The screens focused on the prisoners.
"You men are cat's paws," Sam told them. "Originally you were the ones who started this potential rebellion, but someone else has taken it over. Someone who has kept his identity completely secret. Either you don't know who he is or you won't tell me. You've been questioned. Who is your secret leader?"
Silence.
"What are his plans? Is he a Colony man?"
Silence.
"We have proof. The equipment went somewhere. And there's other evidence. We'll find him, and the rest of his band; he's a menace not only to the colony but to the Keeps. If such a man should seize power—"
The menace hung unspoken over Venus.
"We will find him eventually. We ask the Keeps' cooperation in this. But now—you men have been guilty of treason. You plotted to overthrow the colony government and take control. After that, you intended to rule the Keeps as well."
A man thrust himself forward from the other prisoners. His voice cried thinly across the visors.
"I'm older! We're all older! Where's the immortality you promised us?"
Sam said contemptuously, "I'm not a fool, Commander French. I've known for a long time that this plot was going on, and I knew most of the men involved. Why should I give people like you immortality—to plot further? None of you have been given the immortality radiation treatment for many months. You had nominal treatments, to quiet your suspicions—but immortality isn't for traitors!"
His face hardened.
"Governor Hale and I have been waiting, hoping to locate the top man in your organization. Certain events forced us to move now. We still intend to get the top man and render him harmless to civilization, but the present problem is what to do with traitors.
"I condemn you to death."
The silence began and ticked on and on—longer on landside than in the Keeps. For the colonists knew time now.
Sam made a little gesture.
"You will be taken under escort back to whatever Keeps you may elect. None of you may return. The colony is closed to all of you. So is the immortality treatment.
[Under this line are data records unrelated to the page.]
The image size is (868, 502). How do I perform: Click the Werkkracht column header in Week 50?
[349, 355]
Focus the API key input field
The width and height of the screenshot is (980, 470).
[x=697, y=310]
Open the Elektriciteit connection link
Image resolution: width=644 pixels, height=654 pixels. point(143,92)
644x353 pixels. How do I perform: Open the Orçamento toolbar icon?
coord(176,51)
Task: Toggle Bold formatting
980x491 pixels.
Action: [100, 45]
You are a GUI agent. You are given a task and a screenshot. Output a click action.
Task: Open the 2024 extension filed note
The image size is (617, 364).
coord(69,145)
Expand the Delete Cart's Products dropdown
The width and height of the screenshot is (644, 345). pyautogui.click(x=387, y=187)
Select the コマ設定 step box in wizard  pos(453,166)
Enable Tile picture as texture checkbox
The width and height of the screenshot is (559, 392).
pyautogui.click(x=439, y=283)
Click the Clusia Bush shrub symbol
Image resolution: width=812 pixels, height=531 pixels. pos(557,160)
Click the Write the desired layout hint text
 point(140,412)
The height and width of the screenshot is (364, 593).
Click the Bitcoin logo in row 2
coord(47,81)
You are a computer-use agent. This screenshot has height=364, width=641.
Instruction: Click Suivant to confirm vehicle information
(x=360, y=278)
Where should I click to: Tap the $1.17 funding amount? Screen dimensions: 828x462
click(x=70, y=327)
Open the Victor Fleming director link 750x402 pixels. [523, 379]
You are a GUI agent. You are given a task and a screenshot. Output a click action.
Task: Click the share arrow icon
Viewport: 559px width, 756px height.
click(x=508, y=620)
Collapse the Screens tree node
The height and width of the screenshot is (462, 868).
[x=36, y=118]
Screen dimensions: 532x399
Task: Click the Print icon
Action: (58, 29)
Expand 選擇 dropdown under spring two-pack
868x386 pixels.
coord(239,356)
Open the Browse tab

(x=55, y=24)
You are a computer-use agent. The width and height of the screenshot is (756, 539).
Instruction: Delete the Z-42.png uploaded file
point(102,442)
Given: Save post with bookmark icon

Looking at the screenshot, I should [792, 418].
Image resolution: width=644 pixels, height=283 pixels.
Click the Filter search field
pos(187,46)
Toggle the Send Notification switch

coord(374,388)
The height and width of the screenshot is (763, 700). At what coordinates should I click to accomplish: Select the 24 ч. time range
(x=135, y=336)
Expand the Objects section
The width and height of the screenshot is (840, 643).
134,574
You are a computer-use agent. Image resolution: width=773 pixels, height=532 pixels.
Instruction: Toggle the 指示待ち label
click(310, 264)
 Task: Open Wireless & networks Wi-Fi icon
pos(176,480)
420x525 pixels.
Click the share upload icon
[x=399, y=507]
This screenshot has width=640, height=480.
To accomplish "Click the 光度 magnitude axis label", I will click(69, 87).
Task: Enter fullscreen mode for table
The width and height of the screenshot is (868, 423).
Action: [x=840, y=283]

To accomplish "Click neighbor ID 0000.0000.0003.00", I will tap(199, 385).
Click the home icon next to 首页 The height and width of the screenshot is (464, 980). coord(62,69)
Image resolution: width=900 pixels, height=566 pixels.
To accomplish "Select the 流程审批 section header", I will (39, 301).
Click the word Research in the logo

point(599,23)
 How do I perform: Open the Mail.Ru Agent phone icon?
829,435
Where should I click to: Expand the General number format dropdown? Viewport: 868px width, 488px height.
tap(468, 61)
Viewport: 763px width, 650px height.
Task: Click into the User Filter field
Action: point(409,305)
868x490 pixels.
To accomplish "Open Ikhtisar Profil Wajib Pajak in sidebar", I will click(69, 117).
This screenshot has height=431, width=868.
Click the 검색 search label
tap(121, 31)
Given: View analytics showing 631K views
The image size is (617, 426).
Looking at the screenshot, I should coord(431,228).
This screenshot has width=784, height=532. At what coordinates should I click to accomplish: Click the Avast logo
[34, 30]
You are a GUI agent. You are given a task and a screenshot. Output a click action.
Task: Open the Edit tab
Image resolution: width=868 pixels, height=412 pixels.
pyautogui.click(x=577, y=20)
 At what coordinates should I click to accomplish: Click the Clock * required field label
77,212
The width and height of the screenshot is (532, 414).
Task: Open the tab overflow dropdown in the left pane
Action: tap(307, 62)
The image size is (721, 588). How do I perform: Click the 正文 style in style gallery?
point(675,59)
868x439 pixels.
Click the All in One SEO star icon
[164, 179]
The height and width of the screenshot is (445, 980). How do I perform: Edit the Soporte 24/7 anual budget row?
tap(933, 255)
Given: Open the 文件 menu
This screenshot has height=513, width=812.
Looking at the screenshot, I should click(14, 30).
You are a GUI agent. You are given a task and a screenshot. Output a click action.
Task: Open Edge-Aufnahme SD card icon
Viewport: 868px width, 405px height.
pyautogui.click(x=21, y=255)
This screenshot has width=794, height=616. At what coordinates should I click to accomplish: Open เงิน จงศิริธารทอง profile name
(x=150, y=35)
You had your chance to live for a thousand years, and you chose a traitor's way instead.
"You will not be harmed. You will be taken back
to the Keeps—and be free. Until you die. And you will die not in a thousand years from now, but in thirty, forty, fifty, perhaps. I withdraw the boon of immortality from you, and therefore I condemn you to death by natural causes.
"Go back to the Keeps. We don't want you here."
He brought his hands together in the conventional gesture.
"The trial is over."
-
Trial: A testing of capacity—
"Message to all Keeps: You will no longer pay korium ransom to Plymouth Colony. You will pay it to the Venusian Provisional Government. We are taking control of the planet. We have means to enforce our demands. Message to the Plymouth Colony: ground all your planes or be destroyed—"
Triangulation couldn't locate the source of the message. It kept moving. And it was always at sea. Apparently the call was being shifted rapidly from transmitter to transmitter—planes, perhaps, though no radar apparatus recorded unauthorized planes in the Venusian atmosphere.
Sam's answer to the challenge was brief—"Surrender!"
"We have means to enforce our demands—"
Sam's face appeared on all vision screens, in the Keeps and in the colony.
"An all-out offensive has been organized from Plymouth Colony. For the first time the mutineers have come out in the open. Now we can find and smash them. We will find them. Television reports on our progress will be relayed as we proceed. Special ships and plane crews are being sent to guard the sea areas above every Keep. We are taking all possible precautions. Unauthorized plane approaching Plymouth Fort has been fired on; it is retreating southward. I must direct certain operations; one of our Operations Officers will take over and keep you informed."